Adding parallel compression to MetaIO

(Dženan Zukić) #1

As discussed earlier, I want to add parallel compression to MetaIO and NRRD. As NRRD is bundled with other stuff and ITK’s version is not up to date, I plan to work on MetaIO first.

I checked PIGZ, Mark Adler’s tool for parallel, backwards compatible zlib compression. However, that is a tool and not a library, it only does parallel compression - decompression is still single threaded, and Windows support is still on a TODO list.

In addition to (single-threaded) zlib which is already used in ITK, I also examined a more modern compression library zstd and meta-compressor blosc. @neurolabusc suggested to use blosc instead of pure zstd, and my simple benchmark shows blosc+zstd to be better than pure zstd for 16-bit short data (which is the most common).

Explanation of the benchmark
6 different images were used, representative of type of data we encounter.

WB - “whole body” CT, once upon a time downloaded from hcuge.ch.

wb-seg - watershed segmentation of WB, created as a challenging test data for RLEImage class. Available here.

MRA - chest MR angiography, downloaded from hcuge.ch.

wbPET - “whole body” PET, from private collection.
wbPET

CBCT - dental cone beam CT, available here.
CBCT

US - a large 2D ultrasound sweep of some phantom, from private collection.

Source code of the benchmark is here:
Tester.zip (1.9 KB)
blosc_compress has a typesize parameter. I kept that mostly at 2, as majority of test images are 16-bit shorts. Additionally I tested with 1 for uchar, and 1 and 8 for double. The tests were run on 8-core Ryzen 7 Pro 1700 @ 3.0GHz. 8 threads were used. Note: using 16 hyper-threaded cores does not increase the speed significantly.

Results are here:
CompressionBenchmark.xlsx (58.4 KB)
CompressionBenchmark.ods (14.7 KB)

Conclusions
All of the examined alternatives are faster than zlib on low and medium compression levels, even in single threaded mode. The difference is even more apparent in multi-threaded mode.

I am currently leaning towards using blosc+zstd on compression level 2 as the default. Also, I think we should expose SetCompressionLevel in itk::ImageIOBase, which is currently implemented only by a few IOs (e.g. PNG, MINC). @blowekamp suggested also exposing SetCompressor, which would allow programatically preserving backwards compatibility if so desired. A configure-time option for backwards compatible compression is already planned.

Before I start the heavy lifting part of refactoring, are there any suggestions or comments? Everyone is welcome, but these people might have more interest in commenting: @hjmjohnson @glk @brad.king @Stephen_Aylward @fbudin @seanm @jhlegarreta @Niels_Dekker @phcerdan @zivy @bill.lorensen @jcfr @lassoan

1 Like
(Hans Johnson) #2

I don’t understand the numbers in the table. What does ratio mean? Is there a speedup information relative to the current zlib version? Can future analysis also present the size of the resulting file?

Hans

(Andras Lasso) #3

It’s great that you are working on this because compressed file support in metaimage and nrrd has significant limitations.

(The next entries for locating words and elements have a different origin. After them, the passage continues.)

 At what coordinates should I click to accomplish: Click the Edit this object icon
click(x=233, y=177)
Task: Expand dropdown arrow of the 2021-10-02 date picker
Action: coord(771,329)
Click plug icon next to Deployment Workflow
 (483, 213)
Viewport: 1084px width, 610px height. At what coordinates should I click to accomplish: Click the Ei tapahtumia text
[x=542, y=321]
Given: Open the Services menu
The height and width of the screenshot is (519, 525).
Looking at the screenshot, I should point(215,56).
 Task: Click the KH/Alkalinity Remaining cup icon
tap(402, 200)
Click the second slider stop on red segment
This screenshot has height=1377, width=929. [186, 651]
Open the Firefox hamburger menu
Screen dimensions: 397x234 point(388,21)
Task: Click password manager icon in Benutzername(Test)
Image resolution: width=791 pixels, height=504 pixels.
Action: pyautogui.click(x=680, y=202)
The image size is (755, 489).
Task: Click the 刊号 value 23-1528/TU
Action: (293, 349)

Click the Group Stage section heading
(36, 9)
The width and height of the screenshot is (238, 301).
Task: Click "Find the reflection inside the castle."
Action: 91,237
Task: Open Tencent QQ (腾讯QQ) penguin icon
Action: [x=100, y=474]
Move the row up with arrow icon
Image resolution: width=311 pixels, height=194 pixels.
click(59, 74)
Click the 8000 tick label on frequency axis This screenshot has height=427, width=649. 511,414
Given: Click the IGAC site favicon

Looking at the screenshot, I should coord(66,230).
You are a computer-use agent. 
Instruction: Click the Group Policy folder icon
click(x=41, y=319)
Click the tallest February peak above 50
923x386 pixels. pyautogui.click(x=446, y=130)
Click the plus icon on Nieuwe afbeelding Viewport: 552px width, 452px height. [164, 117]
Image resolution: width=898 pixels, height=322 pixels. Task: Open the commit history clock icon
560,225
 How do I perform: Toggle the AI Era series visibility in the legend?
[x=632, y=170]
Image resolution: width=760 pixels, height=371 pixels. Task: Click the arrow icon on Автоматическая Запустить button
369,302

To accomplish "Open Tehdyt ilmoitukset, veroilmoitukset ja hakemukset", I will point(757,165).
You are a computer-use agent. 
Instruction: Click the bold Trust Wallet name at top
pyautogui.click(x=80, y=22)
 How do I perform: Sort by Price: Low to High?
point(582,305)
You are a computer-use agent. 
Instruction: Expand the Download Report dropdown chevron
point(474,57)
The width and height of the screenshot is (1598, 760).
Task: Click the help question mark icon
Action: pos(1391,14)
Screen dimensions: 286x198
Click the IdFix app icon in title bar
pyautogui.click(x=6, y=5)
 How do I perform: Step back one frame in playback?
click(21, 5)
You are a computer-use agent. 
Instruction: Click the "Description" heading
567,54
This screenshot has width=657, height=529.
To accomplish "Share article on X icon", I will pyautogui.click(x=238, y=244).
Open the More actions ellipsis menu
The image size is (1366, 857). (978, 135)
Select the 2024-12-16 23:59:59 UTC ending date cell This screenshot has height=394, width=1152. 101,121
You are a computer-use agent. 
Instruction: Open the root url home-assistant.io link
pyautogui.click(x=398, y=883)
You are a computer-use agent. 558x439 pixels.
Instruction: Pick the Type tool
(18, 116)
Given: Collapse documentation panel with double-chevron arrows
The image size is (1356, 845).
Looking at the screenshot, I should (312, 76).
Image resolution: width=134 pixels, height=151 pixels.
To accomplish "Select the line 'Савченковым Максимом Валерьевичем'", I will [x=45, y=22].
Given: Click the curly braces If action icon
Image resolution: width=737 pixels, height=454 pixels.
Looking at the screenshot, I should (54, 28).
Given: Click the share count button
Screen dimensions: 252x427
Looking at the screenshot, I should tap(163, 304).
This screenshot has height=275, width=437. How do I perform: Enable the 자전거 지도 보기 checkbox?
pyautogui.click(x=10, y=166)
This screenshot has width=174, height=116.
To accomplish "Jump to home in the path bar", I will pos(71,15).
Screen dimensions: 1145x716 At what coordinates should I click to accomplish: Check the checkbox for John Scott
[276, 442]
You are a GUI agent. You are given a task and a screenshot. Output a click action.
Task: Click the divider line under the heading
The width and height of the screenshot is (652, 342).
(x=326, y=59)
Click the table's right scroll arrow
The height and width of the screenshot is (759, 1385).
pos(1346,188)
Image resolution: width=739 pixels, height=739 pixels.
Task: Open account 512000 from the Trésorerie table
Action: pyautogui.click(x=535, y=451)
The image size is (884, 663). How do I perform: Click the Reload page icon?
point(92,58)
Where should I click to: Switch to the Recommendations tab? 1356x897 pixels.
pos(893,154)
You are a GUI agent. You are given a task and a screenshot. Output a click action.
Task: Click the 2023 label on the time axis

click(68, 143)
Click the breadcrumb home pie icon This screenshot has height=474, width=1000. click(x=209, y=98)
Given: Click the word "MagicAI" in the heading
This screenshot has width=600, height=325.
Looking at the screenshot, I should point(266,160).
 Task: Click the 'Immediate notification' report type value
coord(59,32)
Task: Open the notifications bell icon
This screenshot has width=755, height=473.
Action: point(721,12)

In our projects the main problem is lack of random read access. Zlib does not let you decompress a selected part of the image, but requires you to decompress the entire stream until the read starting point. This causes huge slowdowns if we want to read single 2D frame from a 3D volume or a 3D frame of a 4D volume.

Another important requirement is streaming writing, so that we can write frames to file without allocating one big buffer for the entire data set. We need this for continuous recording of ultrasound frames to disk, writing large 4D CT data sets (10-20x 200-500MB 3D frames), and writing overlapping segments into a 4D binary labelmap (50-60x 3D binary labelmaps).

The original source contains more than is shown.